The Babysitter's Club Book Covers are for Sale
Meg and The Need to Buy One
I gasped when I saw that the original paintings for the Babysitters Club books were being sold by the artist. I also laughed when I saw that some people were surprised the covers were “real oil paintings.” Of course they were! The cover art was done in the 80s and 90s! There were no iPads then! Am I 100 years old?!
Anyways, every thanks in the world to Jennifer Chen for sending me down this little quick rabbit hole. I CANNOT BELIEVE she’s pitched a story about these paintings and has been turned down multiple times. WHAT?!
I don’t know Jennifer, but I do know I several high profile editors subscribe to this newsletter. I have a 62% open rate. So odds are, at least some of them (Ahem, yes! You, Editor!) are reading this right now! And like, please run don’t walk to get her to do this story. I need it. WE ALL NEED IT. Okay? Okay.
Now that that’s settled.
I did a quick web search to find out a little bit more about the artist.

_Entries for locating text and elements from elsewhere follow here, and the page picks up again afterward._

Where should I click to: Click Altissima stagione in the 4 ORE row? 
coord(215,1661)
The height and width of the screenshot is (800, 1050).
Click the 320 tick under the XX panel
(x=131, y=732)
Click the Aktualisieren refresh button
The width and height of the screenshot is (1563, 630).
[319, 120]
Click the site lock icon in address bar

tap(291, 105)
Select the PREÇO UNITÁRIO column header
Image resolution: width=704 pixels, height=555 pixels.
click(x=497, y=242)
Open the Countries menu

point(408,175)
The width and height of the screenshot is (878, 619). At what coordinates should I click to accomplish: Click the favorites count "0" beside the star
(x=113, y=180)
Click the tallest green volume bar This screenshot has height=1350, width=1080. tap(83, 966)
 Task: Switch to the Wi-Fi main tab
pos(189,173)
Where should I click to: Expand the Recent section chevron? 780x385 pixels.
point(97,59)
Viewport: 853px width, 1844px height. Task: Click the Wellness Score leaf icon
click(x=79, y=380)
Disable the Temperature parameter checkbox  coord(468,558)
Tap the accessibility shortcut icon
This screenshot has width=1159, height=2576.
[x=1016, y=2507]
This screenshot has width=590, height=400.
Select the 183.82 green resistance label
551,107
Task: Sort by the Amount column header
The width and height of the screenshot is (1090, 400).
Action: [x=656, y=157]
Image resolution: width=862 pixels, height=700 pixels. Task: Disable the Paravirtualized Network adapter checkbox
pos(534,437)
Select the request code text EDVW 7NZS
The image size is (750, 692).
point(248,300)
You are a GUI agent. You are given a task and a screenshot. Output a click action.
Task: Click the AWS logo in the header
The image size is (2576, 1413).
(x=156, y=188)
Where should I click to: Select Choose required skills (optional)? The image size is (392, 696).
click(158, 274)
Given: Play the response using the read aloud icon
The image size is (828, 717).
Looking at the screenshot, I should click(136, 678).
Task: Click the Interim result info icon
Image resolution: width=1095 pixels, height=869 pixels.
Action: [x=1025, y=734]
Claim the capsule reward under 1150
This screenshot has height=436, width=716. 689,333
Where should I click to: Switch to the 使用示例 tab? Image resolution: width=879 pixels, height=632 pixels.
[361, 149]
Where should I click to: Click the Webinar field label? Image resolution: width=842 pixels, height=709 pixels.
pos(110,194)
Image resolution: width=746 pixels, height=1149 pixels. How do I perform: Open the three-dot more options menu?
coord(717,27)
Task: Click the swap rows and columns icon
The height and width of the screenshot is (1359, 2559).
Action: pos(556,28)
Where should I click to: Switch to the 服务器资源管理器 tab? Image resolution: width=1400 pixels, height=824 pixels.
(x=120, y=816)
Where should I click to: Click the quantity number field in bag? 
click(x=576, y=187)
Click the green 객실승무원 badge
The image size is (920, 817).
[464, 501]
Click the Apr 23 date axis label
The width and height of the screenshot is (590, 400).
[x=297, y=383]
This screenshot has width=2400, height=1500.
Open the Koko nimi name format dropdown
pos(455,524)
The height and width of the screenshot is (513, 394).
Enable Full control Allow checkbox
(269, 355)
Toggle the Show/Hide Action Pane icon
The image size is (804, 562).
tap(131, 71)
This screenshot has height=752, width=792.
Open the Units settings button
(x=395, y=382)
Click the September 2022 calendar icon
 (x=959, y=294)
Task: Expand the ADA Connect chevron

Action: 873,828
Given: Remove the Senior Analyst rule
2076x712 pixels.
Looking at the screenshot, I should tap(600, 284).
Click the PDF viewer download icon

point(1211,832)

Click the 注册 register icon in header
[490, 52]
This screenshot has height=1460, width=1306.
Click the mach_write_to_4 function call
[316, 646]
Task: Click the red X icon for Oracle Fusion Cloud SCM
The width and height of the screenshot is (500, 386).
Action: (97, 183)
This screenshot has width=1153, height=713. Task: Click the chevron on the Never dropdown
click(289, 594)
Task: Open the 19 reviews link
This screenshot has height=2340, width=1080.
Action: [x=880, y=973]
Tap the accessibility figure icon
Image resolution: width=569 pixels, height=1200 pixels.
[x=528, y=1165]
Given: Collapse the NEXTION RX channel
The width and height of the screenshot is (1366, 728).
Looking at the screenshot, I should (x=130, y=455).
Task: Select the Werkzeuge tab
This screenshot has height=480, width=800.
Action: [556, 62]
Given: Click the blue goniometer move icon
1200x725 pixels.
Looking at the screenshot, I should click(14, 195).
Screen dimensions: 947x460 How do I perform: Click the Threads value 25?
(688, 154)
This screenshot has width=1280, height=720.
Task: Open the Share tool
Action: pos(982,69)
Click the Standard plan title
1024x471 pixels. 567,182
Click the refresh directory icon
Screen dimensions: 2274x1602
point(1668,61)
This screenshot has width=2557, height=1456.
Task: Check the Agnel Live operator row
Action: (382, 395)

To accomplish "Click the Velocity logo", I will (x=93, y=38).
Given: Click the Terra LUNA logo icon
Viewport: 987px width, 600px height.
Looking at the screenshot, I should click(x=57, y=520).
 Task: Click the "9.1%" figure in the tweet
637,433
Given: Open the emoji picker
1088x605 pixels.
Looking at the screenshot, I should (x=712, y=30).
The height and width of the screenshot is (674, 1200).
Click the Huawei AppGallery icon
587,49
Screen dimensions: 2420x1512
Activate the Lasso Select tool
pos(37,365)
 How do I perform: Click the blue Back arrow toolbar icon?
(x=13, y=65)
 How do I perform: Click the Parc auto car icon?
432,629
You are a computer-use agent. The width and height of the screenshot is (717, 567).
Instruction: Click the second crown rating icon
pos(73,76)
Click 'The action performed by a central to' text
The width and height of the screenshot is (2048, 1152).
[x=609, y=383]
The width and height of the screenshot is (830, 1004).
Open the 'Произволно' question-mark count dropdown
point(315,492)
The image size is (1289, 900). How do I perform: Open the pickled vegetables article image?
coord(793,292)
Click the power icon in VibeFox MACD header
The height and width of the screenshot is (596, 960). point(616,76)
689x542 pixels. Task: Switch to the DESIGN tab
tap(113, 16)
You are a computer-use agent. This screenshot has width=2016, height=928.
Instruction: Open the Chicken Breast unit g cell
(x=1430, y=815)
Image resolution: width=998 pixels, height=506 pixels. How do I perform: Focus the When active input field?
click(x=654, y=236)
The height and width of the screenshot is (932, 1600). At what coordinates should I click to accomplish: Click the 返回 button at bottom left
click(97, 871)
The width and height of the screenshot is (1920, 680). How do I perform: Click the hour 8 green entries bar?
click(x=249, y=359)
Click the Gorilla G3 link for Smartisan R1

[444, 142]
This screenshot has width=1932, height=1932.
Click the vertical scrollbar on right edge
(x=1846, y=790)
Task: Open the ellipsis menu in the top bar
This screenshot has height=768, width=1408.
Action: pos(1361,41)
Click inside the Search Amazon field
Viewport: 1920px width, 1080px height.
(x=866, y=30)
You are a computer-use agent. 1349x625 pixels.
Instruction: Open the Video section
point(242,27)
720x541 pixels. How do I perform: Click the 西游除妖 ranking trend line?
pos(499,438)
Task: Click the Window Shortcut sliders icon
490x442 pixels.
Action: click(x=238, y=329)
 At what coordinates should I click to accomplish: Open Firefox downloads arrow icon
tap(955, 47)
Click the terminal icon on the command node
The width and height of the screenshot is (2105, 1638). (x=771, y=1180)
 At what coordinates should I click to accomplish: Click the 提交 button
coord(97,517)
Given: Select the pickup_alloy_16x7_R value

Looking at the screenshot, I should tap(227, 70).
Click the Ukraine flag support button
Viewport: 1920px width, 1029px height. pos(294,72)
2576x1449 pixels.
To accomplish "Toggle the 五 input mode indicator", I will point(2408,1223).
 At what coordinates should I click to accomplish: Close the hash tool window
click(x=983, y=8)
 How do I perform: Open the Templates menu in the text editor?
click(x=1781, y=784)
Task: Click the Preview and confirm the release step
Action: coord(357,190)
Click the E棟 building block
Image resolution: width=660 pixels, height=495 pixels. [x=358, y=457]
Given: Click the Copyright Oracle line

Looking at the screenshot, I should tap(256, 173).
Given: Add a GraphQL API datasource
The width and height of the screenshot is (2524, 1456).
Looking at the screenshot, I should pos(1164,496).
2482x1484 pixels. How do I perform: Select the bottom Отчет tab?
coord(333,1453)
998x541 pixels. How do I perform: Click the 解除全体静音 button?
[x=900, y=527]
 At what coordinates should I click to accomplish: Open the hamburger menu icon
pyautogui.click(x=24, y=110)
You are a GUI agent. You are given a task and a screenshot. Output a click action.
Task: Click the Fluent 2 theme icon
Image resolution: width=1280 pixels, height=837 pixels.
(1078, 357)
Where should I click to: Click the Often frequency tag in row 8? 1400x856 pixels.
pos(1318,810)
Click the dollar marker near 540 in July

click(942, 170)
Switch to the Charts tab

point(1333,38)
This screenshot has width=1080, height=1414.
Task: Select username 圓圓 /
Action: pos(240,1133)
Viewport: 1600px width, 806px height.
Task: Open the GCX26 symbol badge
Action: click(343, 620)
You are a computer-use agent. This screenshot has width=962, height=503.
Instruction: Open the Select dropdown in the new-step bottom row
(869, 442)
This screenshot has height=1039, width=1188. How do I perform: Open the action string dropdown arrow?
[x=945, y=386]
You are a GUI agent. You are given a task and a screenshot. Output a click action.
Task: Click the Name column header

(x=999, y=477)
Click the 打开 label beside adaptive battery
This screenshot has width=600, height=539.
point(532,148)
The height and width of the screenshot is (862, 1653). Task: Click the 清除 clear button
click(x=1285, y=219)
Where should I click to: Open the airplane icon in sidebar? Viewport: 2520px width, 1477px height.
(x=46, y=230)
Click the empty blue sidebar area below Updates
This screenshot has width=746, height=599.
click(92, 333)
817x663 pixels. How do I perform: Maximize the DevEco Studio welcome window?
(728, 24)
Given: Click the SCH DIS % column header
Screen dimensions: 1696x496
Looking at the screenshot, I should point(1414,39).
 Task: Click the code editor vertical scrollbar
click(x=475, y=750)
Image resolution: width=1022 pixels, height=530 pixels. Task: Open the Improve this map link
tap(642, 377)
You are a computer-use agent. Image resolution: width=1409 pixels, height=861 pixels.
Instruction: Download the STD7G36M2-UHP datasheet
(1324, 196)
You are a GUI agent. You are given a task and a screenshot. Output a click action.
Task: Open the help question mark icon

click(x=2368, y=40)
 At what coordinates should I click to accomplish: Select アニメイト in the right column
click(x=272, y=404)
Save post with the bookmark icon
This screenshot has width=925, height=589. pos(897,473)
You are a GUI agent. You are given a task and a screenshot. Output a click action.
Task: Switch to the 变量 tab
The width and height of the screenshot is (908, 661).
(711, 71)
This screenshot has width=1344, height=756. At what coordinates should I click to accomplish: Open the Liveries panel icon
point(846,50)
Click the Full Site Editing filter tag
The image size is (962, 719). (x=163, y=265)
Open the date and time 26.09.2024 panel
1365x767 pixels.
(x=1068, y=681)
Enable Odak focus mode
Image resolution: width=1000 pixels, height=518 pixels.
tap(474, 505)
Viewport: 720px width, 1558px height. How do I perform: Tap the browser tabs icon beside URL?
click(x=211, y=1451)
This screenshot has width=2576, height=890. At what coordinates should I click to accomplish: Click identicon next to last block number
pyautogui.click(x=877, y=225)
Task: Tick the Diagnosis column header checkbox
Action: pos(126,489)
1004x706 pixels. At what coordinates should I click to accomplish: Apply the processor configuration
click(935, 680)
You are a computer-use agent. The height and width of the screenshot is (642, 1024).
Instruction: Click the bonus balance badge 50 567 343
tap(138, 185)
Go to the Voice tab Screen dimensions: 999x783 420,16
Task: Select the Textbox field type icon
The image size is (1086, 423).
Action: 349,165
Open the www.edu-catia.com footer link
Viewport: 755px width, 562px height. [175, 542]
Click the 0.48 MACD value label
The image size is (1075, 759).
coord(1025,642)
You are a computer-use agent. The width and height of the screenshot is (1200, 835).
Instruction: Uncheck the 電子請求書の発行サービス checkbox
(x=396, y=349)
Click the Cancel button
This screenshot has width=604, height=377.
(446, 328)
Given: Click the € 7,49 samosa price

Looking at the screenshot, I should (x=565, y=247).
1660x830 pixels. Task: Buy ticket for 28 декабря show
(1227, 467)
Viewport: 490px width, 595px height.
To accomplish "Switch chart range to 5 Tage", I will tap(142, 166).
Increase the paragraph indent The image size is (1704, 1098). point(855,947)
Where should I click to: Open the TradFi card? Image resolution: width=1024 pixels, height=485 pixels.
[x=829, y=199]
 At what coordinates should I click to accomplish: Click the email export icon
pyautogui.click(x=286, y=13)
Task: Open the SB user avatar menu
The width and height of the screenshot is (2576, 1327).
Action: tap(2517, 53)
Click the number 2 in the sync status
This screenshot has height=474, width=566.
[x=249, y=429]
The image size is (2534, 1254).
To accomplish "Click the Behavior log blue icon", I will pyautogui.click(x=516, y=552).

Hodges Soileau has been making fine art for the past 23 years. But he spent the first 28 years of his career as an illustrator - book covers, magazines, movie posters. He did covers for Babysitters Club, Box Car Children and many others I’m sure you’d recognize. I really appreciated this blogpost he wrote in 2021. He says that once a lot of ex-illustrators move into fine art, they pretend they were never illustrators. But he doesn’t get it, because he loves illustration and what it did for his life and work. I don’t get it either. Illustration is my favorite kind of art.
I hadn’t really thought about it before I saw the news about him selling the originals - but my Babysitter’s Club collection really did feel like art in my bedroom. I often propped them up so the covers faced out to me from my bookshelf. I liked to look at them. The cover art took girlhood as seriously as the books. That was too rare. I saw myself in the girls, laughing and lounging. Before I read each book, I’d sit and analyze each detailed cover - trying to see if it gave anything about the away, about the story or me.
I am not sure how much the originals are, and I probably couldn’t afford one. But I feel a little achey, like I’d like to have one in my house. Something to stare at when I am trying to understand my daughters. Maybe the painting could show me the things about girlhood that I’ve forgotten. Or maybe missed in the first place.